Roth also identified the current wave of new modalities for treatment as one of the major trends in drug R&D and ultimately drug manufacturing: “We see this in the gene and cell therapy space where revolutionary advances in patient treatment will require new manufacturing models. GCT represent a major change in drug development and patient outcomes and these modalities apply to many different therapeutic areas.”
He said new modalities create challenges and opportunities for pharma companies and CDMOs, such as challenging production, and “scarce” manufacturing facilities and expertise.
“For a start-up or virtual company in this space it makes much more sense to work with a CDMO for development and manufacturing than to invest in internal capacity,” he continued. “At the same time, large pharma companies are making that internal investment but are bridging those efforts by working with CDMOs as they develop new products, and in some instances they may learn that working with CDMOs on these sorts of thing is better than having the internal capacity and change direction partway through.”
Turning to new technologies, Roth said that the US Food and Drug Administration and US Congress have been promoting continuous manufacturing (CM) as a means of onshoring drug manufacturing while simultaneously retaining flexibility for search capacity, reducing the environmental and personnel footprint, increasing quality and reducing the need for regulatory inspection.
He said that while CM is sometimes considered as a magic wand to solve manufacturing infrastructure issues that otherwise are being unattended, “in reality, there’s been discreet adoption of it and it’s almost exclusively been for new products, which makes sense. Changing the manufacturing process for existing products from batch to continuous can be time consuming and create regulatory headaches in multiple regions. Beyond that, the cost involved with the changeover likely wouldn’t be justified for low-margin products.”

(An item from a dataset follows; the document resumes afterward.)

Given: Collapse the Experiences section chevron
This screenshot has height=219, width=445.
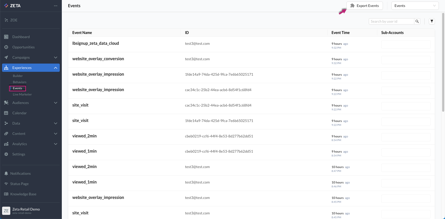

Within his presentation, Roth also touched on supply chain disruption such as drug shortages, which were in evidence pre-pandemic, and had led to a call from some quarters to “onshore” drug manufacturing in the US.
“Where drugs will get manufactured and what incentives and mandates will drive those geographic decisions are going to be key questions for the biopharma industry in the years ahead,” he concluded.
Roth had opened his presentation with one very significant caveat; that it is nigh on impossible to predict the foreseeable future, as the spread of the coronavirus pandemic in 2020 has shown.
“There isn’t a single person who was at CPhI [Worldwide] last year who would have foreseen the circumstances we’re currently in,” he said. “At the same time no one would have predicted that vaccine R&D would have made such fast progress nor that contract manufacturing capacity could be ramped up for the projected number of doses that will be needed to get us through to the other side.”